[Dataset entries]
▬▬▬

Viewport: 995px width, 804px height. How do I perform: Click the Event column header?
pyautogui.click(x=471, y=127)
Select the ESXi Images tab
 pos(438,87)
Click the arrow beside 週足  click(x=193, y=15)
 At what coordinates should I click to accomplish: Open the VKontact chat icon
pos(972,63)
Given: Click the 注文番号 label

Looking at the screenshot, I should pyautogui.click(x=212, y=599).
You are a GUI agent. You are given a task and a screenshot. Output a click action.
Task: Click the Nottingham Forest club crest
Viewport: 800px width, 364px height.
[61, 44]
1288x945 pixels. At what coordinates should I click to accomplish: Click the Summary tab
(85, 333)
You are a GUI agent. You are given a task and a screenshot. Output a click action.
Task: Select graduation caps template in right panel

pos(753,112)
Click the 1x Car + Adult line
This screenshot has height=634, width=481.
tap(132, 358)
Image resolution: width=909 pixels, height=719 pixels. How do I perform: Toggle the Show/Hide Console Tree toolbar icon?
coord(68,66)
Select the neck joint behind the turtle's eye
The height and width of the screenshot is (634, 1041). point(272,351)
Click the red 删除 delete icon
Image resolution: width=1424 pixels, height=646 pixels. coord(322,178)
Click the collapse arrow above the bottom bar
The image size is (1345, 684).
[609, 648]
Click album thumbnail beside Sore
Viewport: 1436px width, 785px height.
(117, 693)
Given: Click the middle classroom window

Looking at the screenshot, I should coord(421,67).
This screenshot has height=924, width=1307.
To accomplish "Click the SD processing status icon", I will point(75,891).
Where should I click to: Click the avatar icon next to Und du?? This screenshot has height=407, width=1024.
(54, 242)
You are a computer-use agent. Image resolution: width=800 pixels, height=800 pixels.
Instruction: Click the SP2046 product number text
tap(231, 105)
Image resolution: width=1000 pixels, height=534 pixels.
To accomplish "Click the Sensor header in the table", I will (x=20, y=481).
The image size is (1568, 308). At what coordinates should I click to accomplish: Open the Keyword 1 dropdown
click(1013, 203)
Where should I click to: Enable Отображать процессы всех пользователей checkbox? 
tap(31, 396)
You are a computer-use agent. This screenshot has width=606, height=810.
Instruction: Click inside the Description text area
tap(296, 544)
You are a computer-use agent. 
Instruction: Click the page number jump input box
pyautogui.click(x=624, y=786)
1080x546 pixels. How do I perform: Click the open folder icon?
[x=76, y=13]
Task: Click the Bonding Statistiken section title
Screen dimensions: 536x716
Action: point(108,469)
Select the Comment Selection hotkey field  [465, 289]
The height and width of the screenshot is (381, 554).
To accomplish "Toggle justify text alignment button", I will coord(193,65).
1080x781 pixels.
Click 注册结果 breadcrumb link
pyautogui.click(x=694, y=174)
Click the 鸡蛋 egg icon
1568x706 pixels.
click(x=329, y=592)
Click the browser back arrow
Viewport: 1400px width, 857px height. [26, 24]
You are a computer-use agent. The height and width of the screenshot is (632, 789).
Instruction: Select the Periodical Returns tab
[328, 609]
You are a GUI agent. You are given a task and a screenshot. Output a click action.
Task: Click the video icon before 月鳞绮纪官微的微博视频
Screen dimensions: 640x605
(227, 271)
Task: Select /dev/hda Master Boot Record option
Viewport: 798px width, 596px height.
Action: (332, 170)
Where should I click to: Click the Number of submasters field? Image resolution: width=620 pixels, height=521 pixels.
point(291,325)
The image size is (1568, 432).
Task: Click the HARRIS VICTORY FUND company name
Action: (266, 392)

▬▬▬

## WORK INSTRUCTIONS
Your answer must consist only of the lines from the one containing "1080x546 pixels. How" through the last line of the data above, both included, exactly as written.

## RESPONSE TO THIS EXERCISE
1080x546 pixels. How do I perform: Click the open folder icon?
[x=76, y=13]
Task: Click the Bonding Statistiken section title
Screen dimensions: 536x716
Action: point(108,469)
Select the Comment Selection hotkey field  [465, 289]
The height and width of the screenshot is (381, 554).
To accomplish "Toggle justify text alignment button", I will coord(193,65).
1080x781 pixels.
Click 注册结果 breadcrumb link
pyautogui.click(x=694, y=174)
Click the 鸡蛋 egg icon
1568x706 pixels.
click(x=329, y=592)
Click the browser back arrow
Viewport: 1400px width, 857px height. [26, 24]
You are a computer-use agent. The height and width of the screenshot is (632, 789).
Instruction: Select the Periodical Returns tab
[328, 609]
You are a GUI agent. You are given a task and a screenshot. Output a click action.
Task: Click the video icon before 月鳞绮纪官微的微博视频
Screen dimensions: 640x605
(227, 271)
Task: Select /dev/hda Master Boot Record option
Viewport: 798px width, 596px height.
Action: (332, 170)
Where should I click to: Click the Number of submasters field? Image resolution: width=620 pixels, height=521 pixels.
point(291,325)
The image size is (1568, 432).
Task: Click the HARRIS VICTORY FUND company name
Action: (266, 392)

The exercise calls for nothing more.